Digitalisation has the power to transform the European chemical industry, revolutionising the sector’s solutions and enabling a circular, more sustainable economy in line with the EU Green Deal objectives. This exciting potential is highlighted in a new report from Arthur D. Little and Cefic, the European Chemical Industry Council, which details how technologies like artificial intelligence, big data, Internet of Things, digital twins, robotics, virtual/augmented reality, and blockchain can accelerate the industry’s transformation.
The study titled “Digital Technologies for Sustainability in the European Chemical Industry“, is the first ever attempt to outline how these technologies are used in the chemical sector and how they can be scaled up to make the chemical industry’s processes and products more sustainable .
Dr. Daniel Witthaut, Executive Director for Innovation at Cefic, emphasises that while the EU chemical industry has already implemented digitalisation in various applications, there is still much more that can be done: “Digitalisation in the chemical industry is not new with multiple players already applying digital technologies in their fields. However, enormous opportunities exist for the industry to reach their sustainability goals faster through the application of the latest digital technologies – a journey that is just beginning for most players. And this is where we also need to work more closely with EU institutions to remove existing bottlenecks, improve data sharing and create a larger pool of homegrown talent to implement all these new technologies”.
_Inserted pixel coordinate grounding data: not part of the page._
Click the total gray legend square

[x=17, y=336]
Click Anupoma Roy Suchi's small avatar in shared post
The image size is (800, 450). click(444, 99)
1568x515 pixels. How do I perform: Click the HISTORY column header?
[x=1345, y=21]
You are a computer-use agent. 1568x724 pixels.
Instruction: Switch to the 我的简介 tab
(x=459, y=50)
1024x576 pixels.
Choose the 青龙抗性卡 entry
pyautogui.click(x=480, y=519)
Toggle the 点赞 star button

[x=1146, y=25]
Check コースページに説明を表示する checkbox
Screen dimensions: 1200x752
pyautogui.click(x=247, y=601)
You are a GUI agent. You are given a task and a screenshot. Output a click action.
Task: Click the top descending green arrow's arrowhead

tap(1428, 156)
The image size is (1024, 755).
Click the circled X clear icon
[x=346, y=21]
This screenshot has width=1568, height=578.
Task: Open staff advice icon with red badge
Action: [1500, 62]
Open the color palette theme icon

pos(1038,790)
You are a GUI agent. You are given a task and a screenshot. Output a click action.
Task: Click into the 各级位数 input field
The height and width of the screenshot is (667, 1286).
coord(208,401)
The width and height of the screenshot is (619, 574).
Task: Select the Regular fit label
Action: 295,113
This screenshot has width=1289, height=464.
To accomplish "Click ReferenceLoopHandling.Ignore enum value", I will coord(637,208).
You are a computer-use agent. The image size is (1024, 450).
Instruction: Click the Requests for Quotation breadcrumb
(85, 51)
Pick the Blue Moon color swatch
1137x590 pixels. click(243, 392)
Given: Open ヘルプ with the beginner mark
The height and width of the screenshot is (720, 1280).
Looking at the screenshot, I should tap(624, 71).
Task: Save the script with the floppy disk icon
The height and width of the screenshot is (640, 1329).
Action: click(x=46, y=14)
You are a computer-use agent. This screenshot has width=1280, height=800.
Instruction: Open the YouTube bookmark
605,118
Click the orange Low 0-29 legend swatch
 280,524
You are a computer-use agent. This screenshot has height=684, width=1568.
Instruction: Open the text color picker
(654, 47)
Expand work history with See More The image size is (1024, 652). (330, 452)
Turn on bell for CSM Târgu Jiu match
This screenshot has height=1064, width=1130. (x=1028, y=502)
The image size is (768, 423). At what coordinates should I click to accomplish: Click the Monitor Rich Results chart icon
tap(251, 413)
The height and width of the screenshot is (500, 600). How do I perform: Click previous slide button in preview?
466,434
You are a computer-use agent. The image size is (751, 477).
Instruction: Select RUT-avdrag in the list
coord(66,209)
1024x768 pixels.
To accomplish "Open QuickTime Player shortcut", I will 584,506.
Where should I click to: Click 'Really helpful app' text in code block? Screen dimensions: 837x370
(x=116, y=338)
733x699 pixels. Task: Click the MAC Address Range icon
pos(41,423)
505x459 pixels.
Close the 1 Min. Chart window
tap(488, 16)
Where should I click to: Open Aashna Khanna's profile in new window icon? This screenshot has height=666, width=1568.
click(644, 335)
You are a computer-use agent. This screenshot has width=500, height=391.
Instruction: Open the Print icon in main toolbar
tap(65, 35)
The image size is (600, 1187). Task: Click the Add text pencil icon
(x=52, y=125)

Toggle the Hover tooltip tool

According to the research, digital technologies can make the greatest contribution in five priority areas in both large and small companies in the EU:
- process design and production for climate and circularity objectives,
- sustainability assessment,
- enabling materials and chemicals circularity through tracking and tracing,
- sustainable product design, and
- safe and efficient logistics and distribution.
Dr. Michaël Kolk, Managing Partner at ADL, adds: “Chemical companies in Europe are not only working on their own sustainability objectives, but also providing solutions that serve as enablers for many downstream industries to reach their own. The picture is complex, but we believe that collaboration via greater digitalisation is the way forward.”
Challenges to implementing digital tech in EU chemical industry
The report also highlights a number of challenges that must be addressed to fully realise the potential of digital technologies. These include technological challenges such as data availability, interoperability, standardisation and cybersecurity as well as reluctance among companies to share data, financial costs, organisational issues, and a shortage of digital skills in the workforce. Greater collaboration between EU institutions and the chemical industry will be needed to address some of these bottlenecks.